The new ability dice

New day-night cycle

Finally, I looked at modifying the activity track idea to include a day and night cycle. I want to create varied game conditions that depend on the time of day. Coupling this feature with the activity track is an obvious thing to try and explore.

I considered that I was designing for more than two players. The activity track might vary in length based on the nbumber of players. To accommodate this, the activity track would need to be constructed out of multiple pieces probably with ‘day’ showing on one side, and ‘night’ showing on the other, thereby allow it the track to be configurable based on the number of players. A track could always be constructed with the same number of spaces of light and dark, and could have the total number of spaces vary based on the number of players.
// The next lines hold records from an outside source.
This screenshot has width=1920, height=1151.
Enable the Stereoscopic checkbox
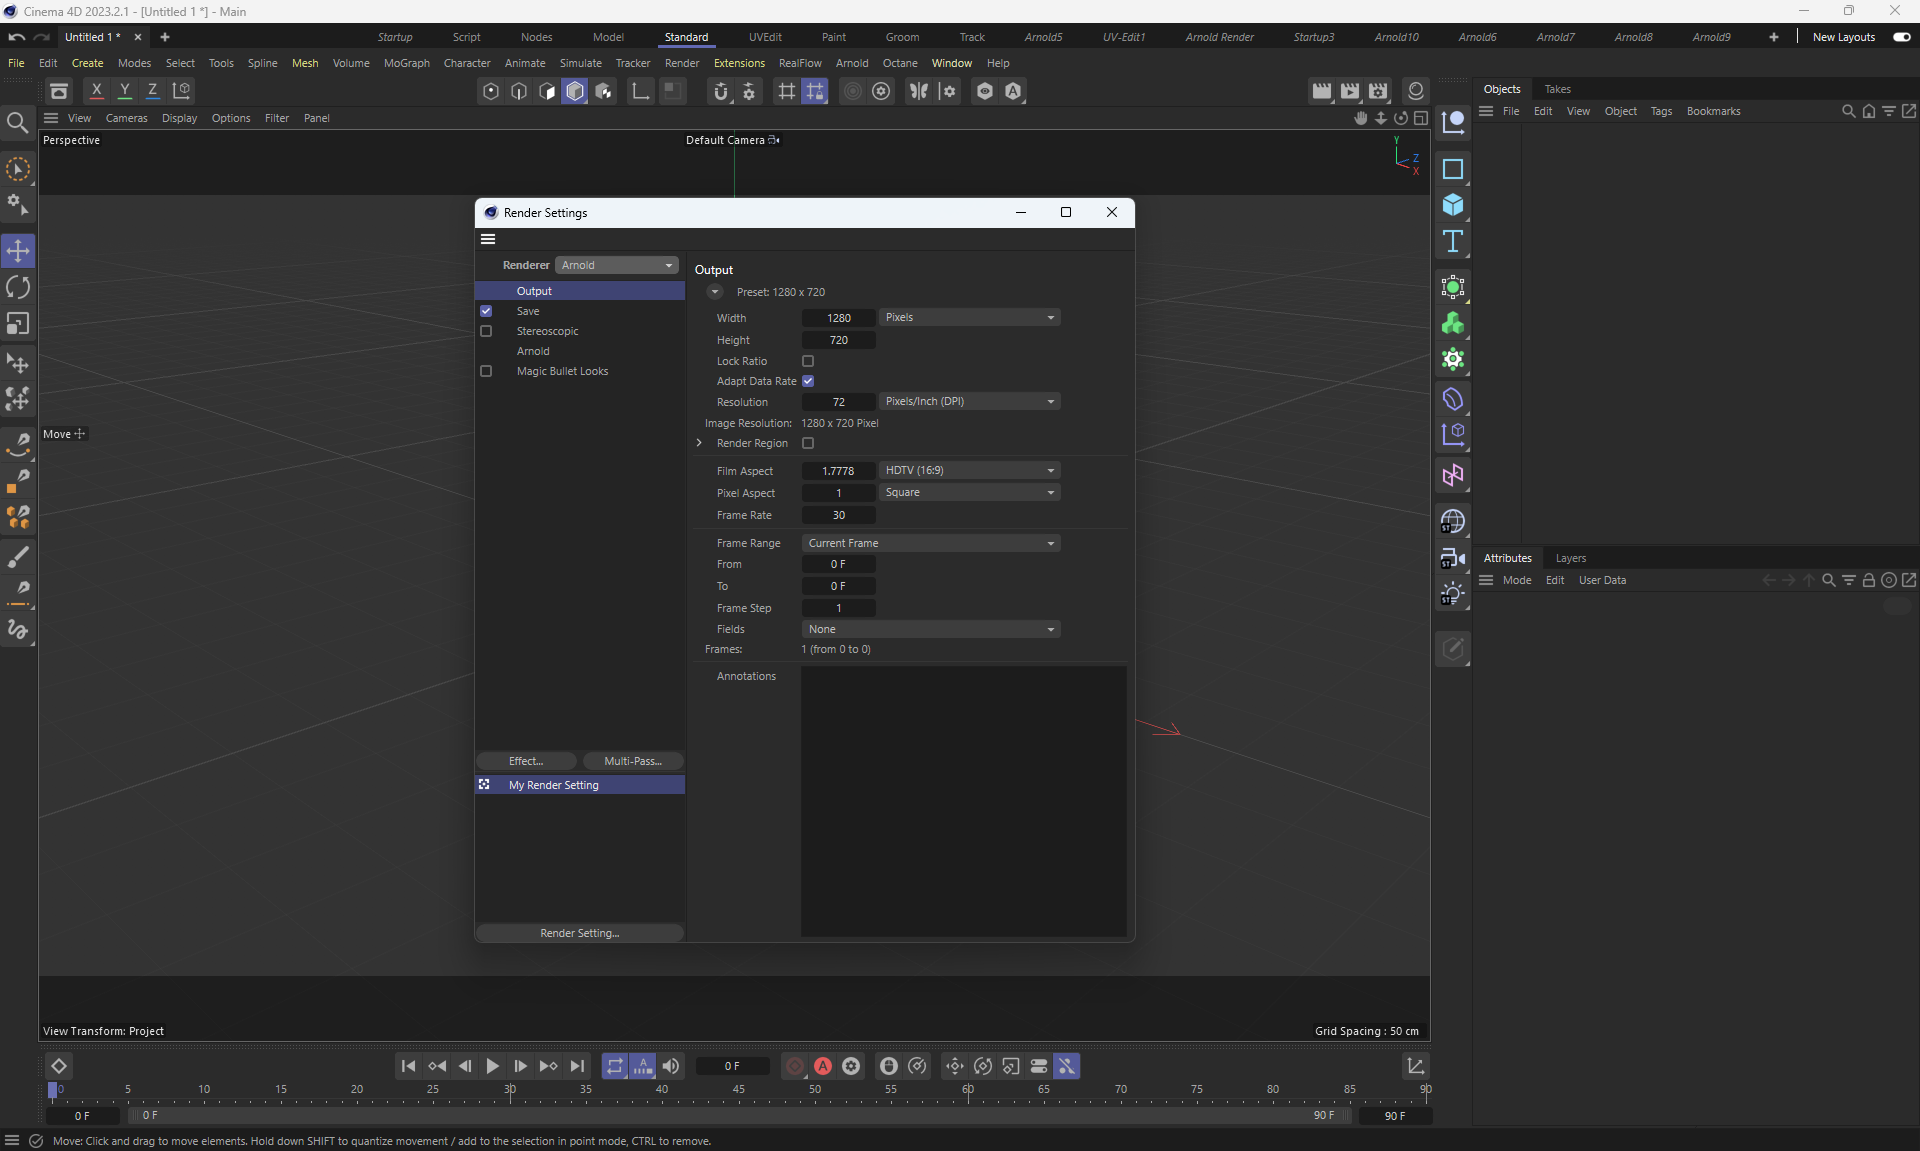pos(486,331)
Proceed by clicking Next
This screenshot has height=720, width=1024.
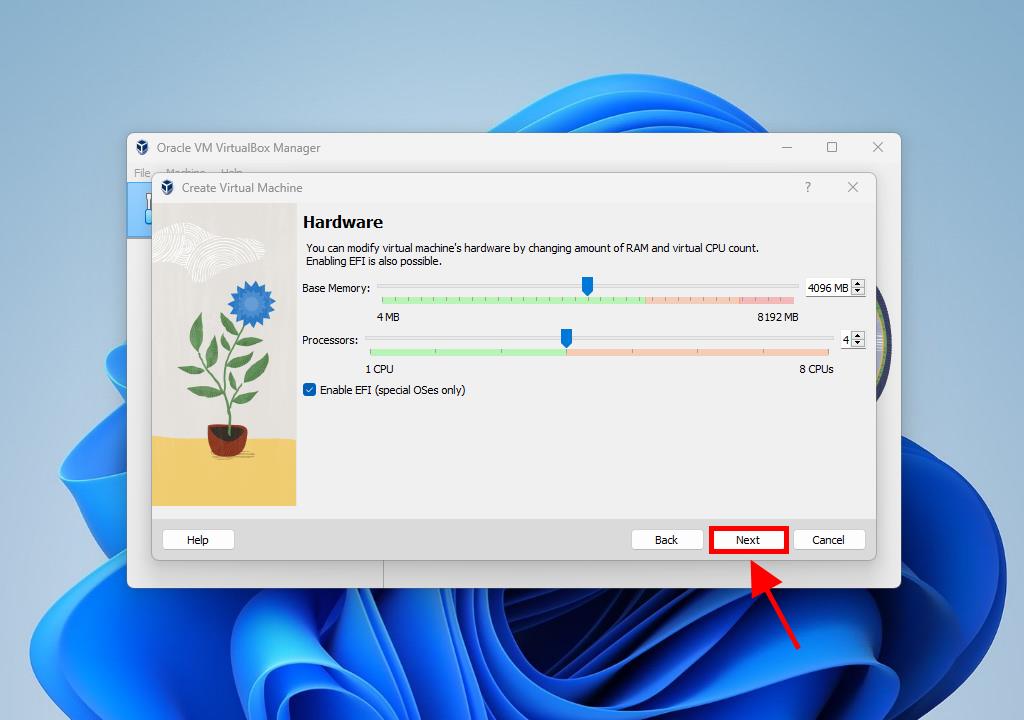pos(748,540)
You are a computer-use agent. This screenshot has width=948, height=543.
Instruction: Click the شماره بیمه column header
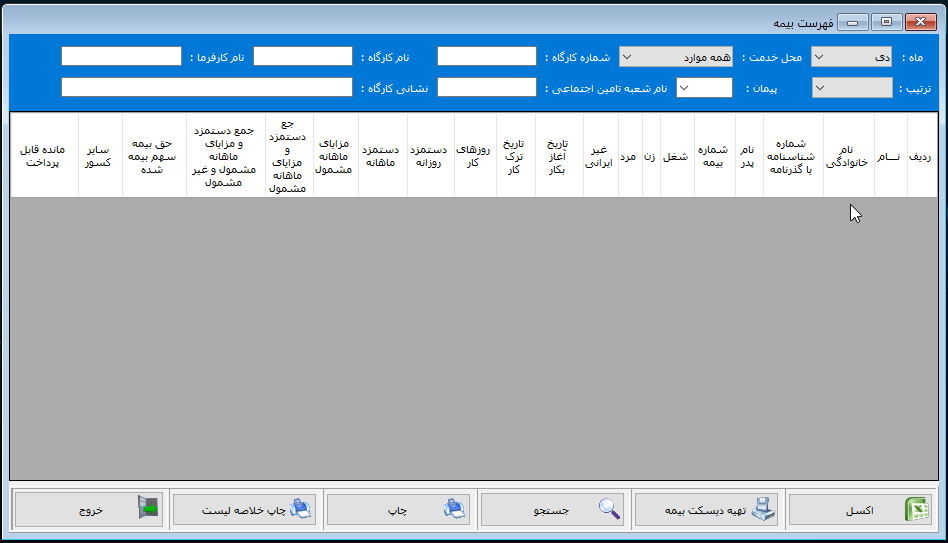point(714,156)
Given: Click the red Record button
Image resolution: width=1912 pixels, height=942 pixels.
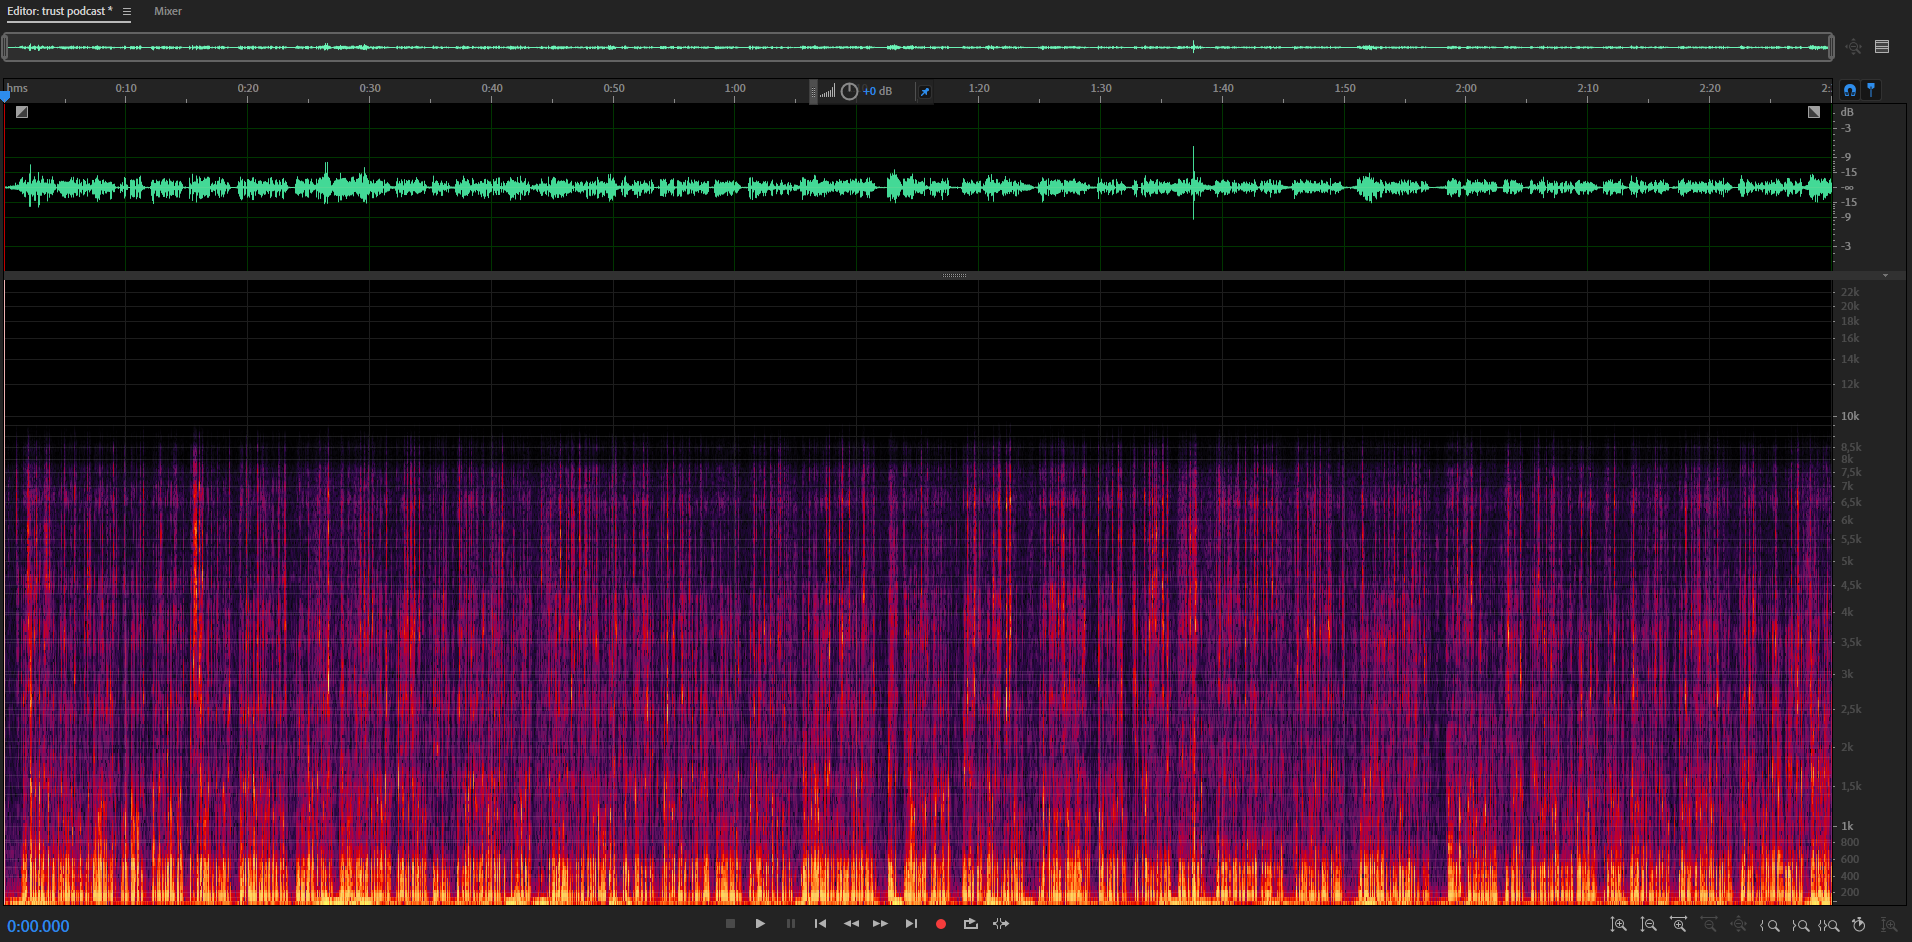Looking at the screenshot, I should click(x=940, y=924).
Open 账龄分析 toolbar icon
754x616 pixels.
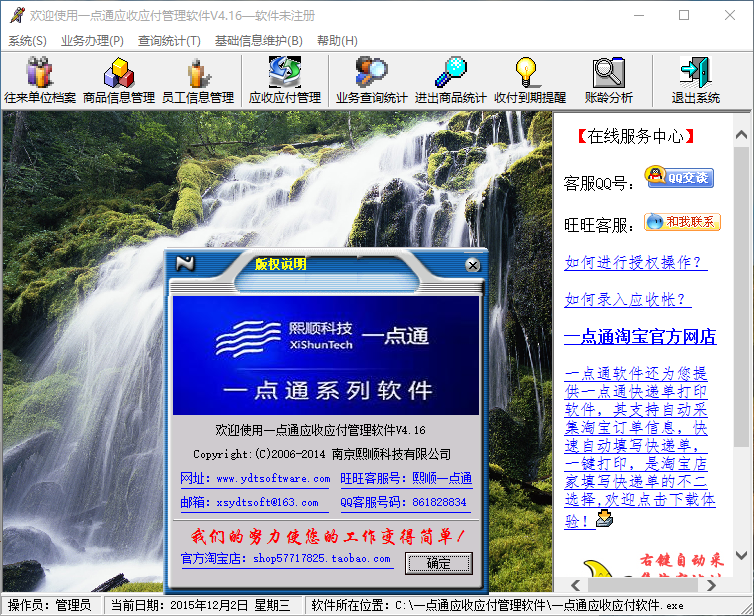[608, 80]
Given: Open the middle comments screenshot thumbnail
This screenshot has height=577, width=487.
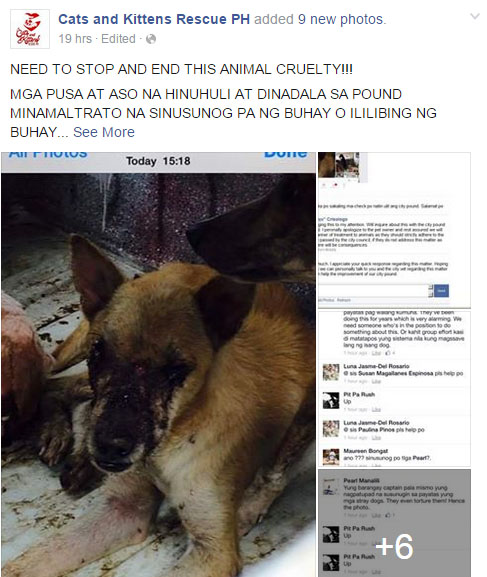Looking at the screenshot, I should coord(394,389).
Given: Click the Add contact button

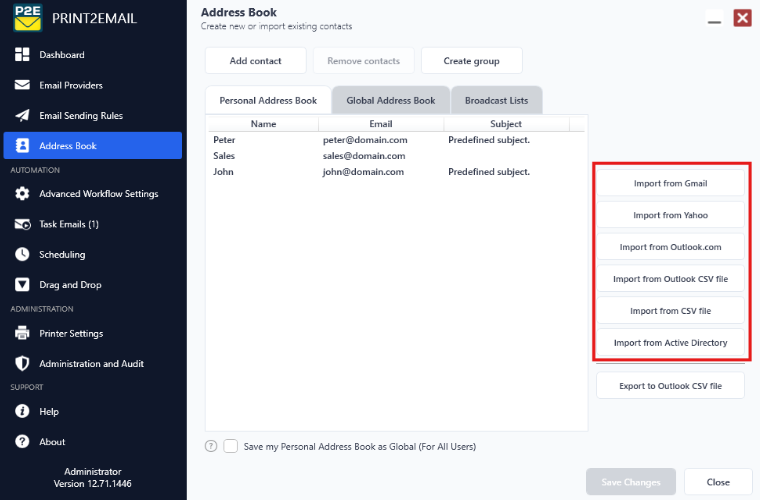Looking at the screenshot, I should pos(255,61).
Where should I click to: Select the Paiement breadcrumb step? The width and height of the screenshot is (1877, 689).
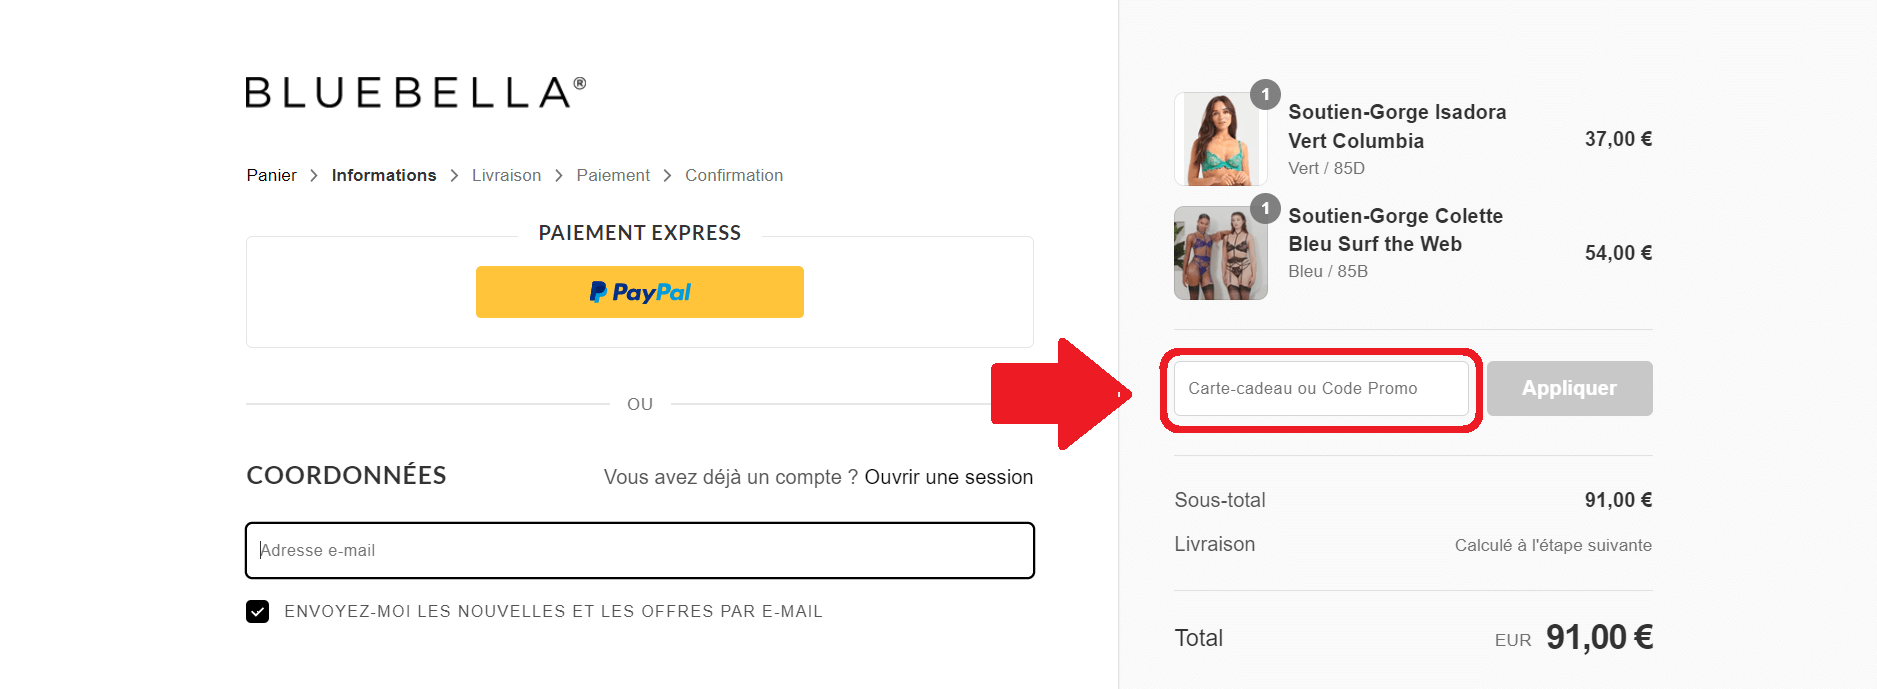(x=612, y=175)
With this in mind, I made a new cardboard track and marked it up with spots representing day, and spots representing night, with two transition periods of twilight. The double-sided aspect didn’t need to be made right now – having designed this in advance ‘future proofed’ my thinking and further developments of the activity track.

New play mats

Additionally, I have acquired a couple of 3ft by 3ft play mats with the purpose of making play testing more thematic. I need to constantly be working towards what the final game will feel like to play. Improving the aesthetics is one key aspect to this.

Photo showing the new sized game pieces and a range ruler

The new activity track in development

Production and playtesting

Before I could play test, I re-made all the creatures at their new size, made some new simple movement rulers, made a new range ruler, and re-made the spell cards. This was tedious and suprisingly time consuming.  The next time i need to reconstruct so many components I will digitise as much of it as possible so that I can at least avoid so much hand writing!

(Digitising assets will also allow me to include graphics, making the test builds more thematic.) 

Play testing was quite quick and easy. The game felt much the same as it did before and I was pleased, but I also noticed a couple of design flaws with the activation track. Without going into detail here, it seemed that the order of activity was a bit too predictable and often would leave one wizard doing a bunch of activity in one go, rather than activity being much more split between the players. This is something to explore in the future once the base game is more feature complete.